There are really 3 types of kale, Curly leaf, Flat Leaf and Tuscon Kales. Each of these 3 types of Kale does really well in most gardens but each has slightly different characteristics.
We like to grow kale in our garden. Kale is a superfood that is so healthy to eat. But let’s be realistic, despite being one of the healthiest veggies you can grow and eat, it’s not really our favorite. Kale has its own distinct taste (Which is better in the fall and winter) and also kale has a pretty distinct texture.
There are generally 3 types of kale that can be grown in the home garden. Each broad category of kale, of course, has many varieties, but generally, you are going to grow one or more of these 3 types of kale.
The 3 Types of Kale
Curly Leaf Kale
This is the most common type of kale and the one you most often see in the grocery store or farmers markets. In my opinion, it is also the “prettiest” type of Kale and the tastiest. It comes is both green and “red” varieties. The leaves are tender when the plants are younger and get “tougher” as the plant ages and the leaves get larger.
I have found Curly Leaf varieties are the easiest to grow and they are also, overall, the most productive plants. If harvested correctly a few plants can provide a continuous supply of leaves for months. Just pick the larger leaves from the bottom of the plant first and the higher leaves will continue to grow.
I have also found that Curly Leaf varieties of kale are the hardiest. In most areas, you can overwinter curly leaf kale with just some simple protection from either a hoop house or even just fabric row cover.
Popular varieties include: Vates (our favorite), Starbor, Ripbor, & Winterbor.
Flat Leaf Kale
The Second type of kale on our list of the 3 types of kale is Flat Leaf Kales. There are only a few varieties that can be considered “flat leaf”. Plants from flat leaf varieties can be very productive. If you not careful and harvest often they can produce huge leaves. These are good tasting leaves and I have found that they are a little better tasting when they are smaller. This type of kale fits really well into traditional salads as the leaves look more like lettuce or spinach leaves than the other 2 types of kale. (It’s easier to sneak them in on picky eaters)
Flat leaf kale is easy to grow and if harvest early and consistently it will take up a little less space in your garden than other varieties. I have found these to be the least winter hardy variety of kale. I suspect that is because the flat leaves have more exposed surface area that makes them more susceptible to freezing.
Popular Flat Leaf Kale varieties include Red Russian and Beira.
Tuscan (AKA Lacinato or Dinosaur) Kale
These have the most fun looking leaves of the 3 types of kale. The extra dark green uncurled leaves have a very unique appearance that looks like Dinosaur skin (hence the nickname Dinosaur kale). The leaves do have a very heavy stalk that runs down the center of each leaf. This makes them our least favorite for eating, as we end up tossing out the heavy stalks.
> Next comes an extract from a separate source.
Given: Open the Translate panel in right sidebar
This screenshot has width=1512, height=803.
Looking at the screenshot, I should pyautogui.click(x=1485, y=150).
Dinosaur kale has a more upright habit than the other 2 types of kale and grows tall interesting looking plants. If you are looking for a cool looking edible plant to grow in your flower beds this is your choice! These tall plants are easy to grow and very cold hardy (not quite as hardy as curly leaf, but close). I have had Tuscan kale survive unprotected in our zone 6 garden as late as early January.
There is really only one variety of this type of kale that I know of and it is usually referred to as Toscano or Lacinato kale in most seed catalogs.
Get some kale planted this year
All 3 types of kale can be planted pretty much any time of the year. Kale tends to taste better when the leaves are smaller. Cold weather also improves the taste of kale. Letting your kale get exposed to frost either in the spring or fall will really “sweeten” the taste. In fact, if you let it over winter in a hoop house you will find in February and March that you have a totally different tasting “beast” on your hands. That is our favorite time of the year to grow and harvest any of the 3 types of kale.